For many years my brothers were just the “twins” or the “boys” and then they became Jack and Dillon. Jack started to become interested in fashion. He loves sneakers and has them lined up on a rack in his bedroom. He researches clothing brands that have patchwork jeans and graphic t-shirts from his favorite music artists. He listens to rap music on repeat and can tell you any rapper’s life story that he listens to. Jack comes with me in the car. He likes when I drive. I go to run errands and he’ll follow suit, taking his place on my passenger side. I let him pick the soundtrack, open the windows, and even take him out for Starbucks on our way home. I’m glad that for a moment he still wants to be alone with me, to tell me about his day, his life.

Dillon has a talent for the keyboard. His music wafts up the stairs from the basement and its faint echo can be heard around the house. He is neat and organized with the most perfect handwriting I’ve ever seen. His bed is always made to perfection, the only male in our family who can fold hospital corners. He is the baby of the family, two minutes Jack’s junior and yet he’s taken on the role so well. He hates to be alone; he calls me when my parents go out to make sure I’m on the way home. Every afternoon at three, when the bus pulls up from school, he rings the doorbell a thousand times even though he knows the code to get in. He just wants someone to know he’s there and welcome him home.

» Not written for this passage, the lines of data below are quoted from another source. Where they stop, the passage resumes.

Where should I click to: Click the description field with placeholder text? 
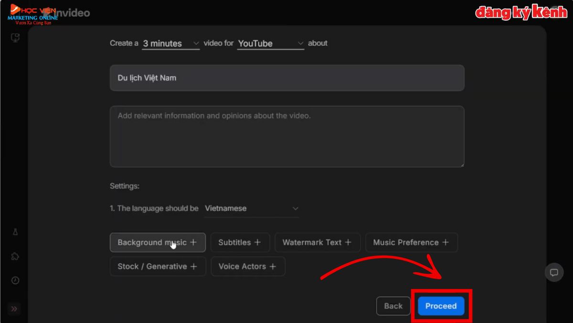[287, 136]
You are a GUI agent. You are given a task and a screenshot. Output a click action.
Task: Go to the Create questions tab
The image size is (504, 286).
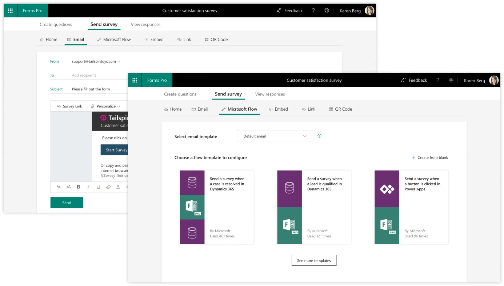(x=180, y=94)
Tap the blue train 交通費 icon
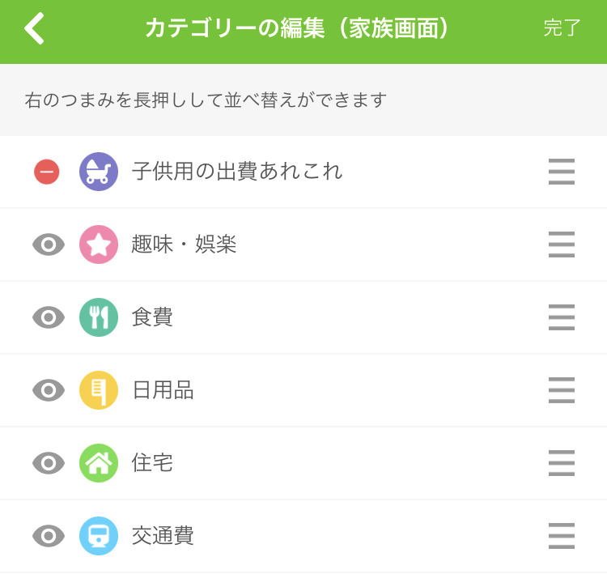The width and height of the screenshot is (607, 574). click(x=99, y=536)
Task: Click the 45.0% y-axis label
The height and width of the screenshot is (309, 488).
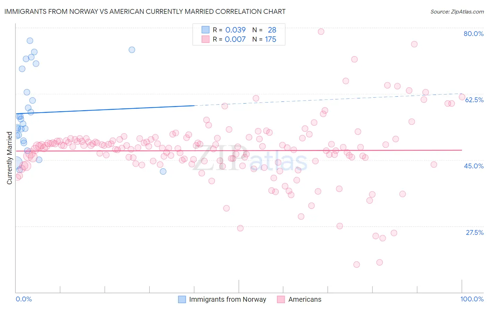Action: [474, 166]
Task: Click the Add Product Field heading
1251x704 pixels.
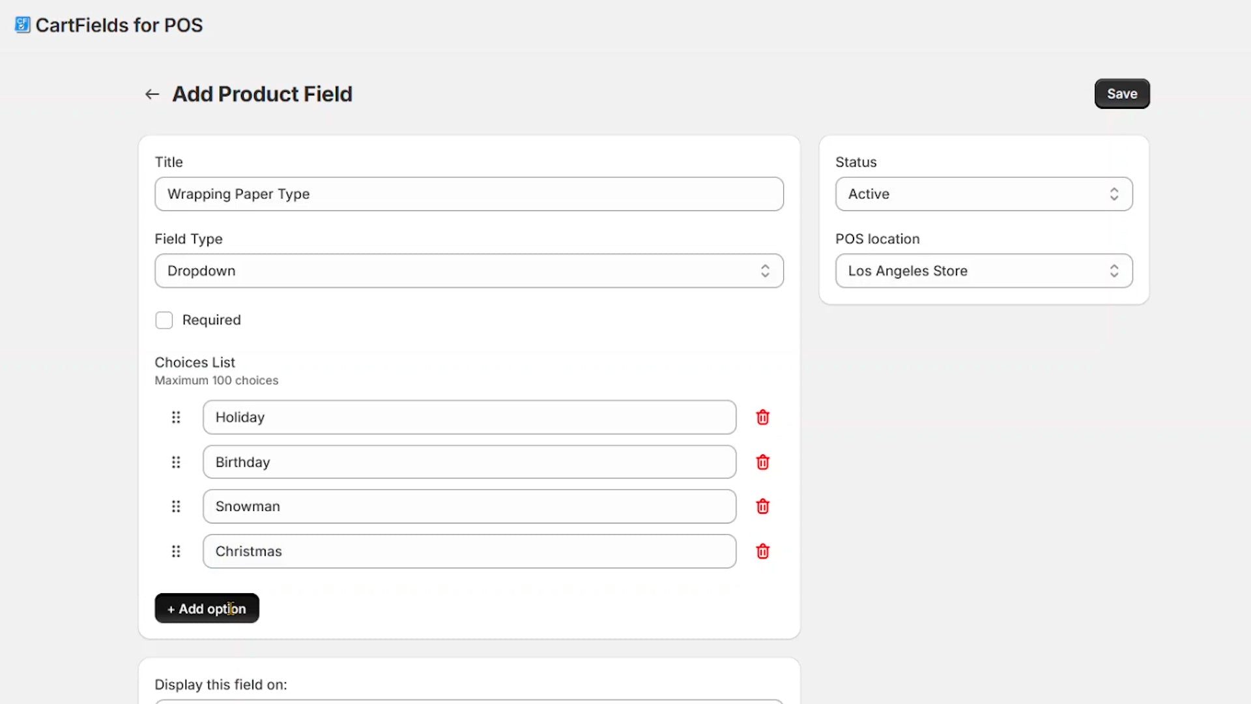Action: (262, 94)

They both love to ski and will still race me down the mountain. Though we all know they are faster now.


They will love you unconditionally

It is not always easy to be an older sister. Sometimes you have to be the parent, even when you don’t want to be. They will need you and count on you. You will cook them meals and spend nights babysitting. You will make models of the cell for their science class and help them with fractions, spelling, and vocabulary. You will read their school books to help them write a report. They will come to you when they fight and ask you to fix it.

Sometimes they will invade your space and be rude to you. You will yell at them because without a doubt they annoy you. They’ll embarrass you in front of your friends by outing your very messy room and tendency to be a bit over dramatic when stressed. You’ll argue and be rude and they’ll tell you how awful you are. And yet, it is worth it when you come into their room to check on them, and they ask you to stay a while. Or when they want you to pick them up because you are “cooler” than your parents. Or when they want advice about girls, because they’re “fourteen now and can have girlfriends.” Even the way they come to you when sick or tired and get into the bed beside you just to be near you. Crawling under your covers and holding your hand. Begging to have a sleepover in your room just because. Especially when they admit for the first time in their lives that they will miss you when you go to college. Sitting on the acrylic stools by the kitchen island, Dillon turns to me, “You’ll come home right? On weekends? You’ll still have your phone? Yeah, they can’t take your phone…” Jack perks up his ears and looks at me, too, waiting for my answer.

“Yes boys, I’ll come home to you.” I smile back at them.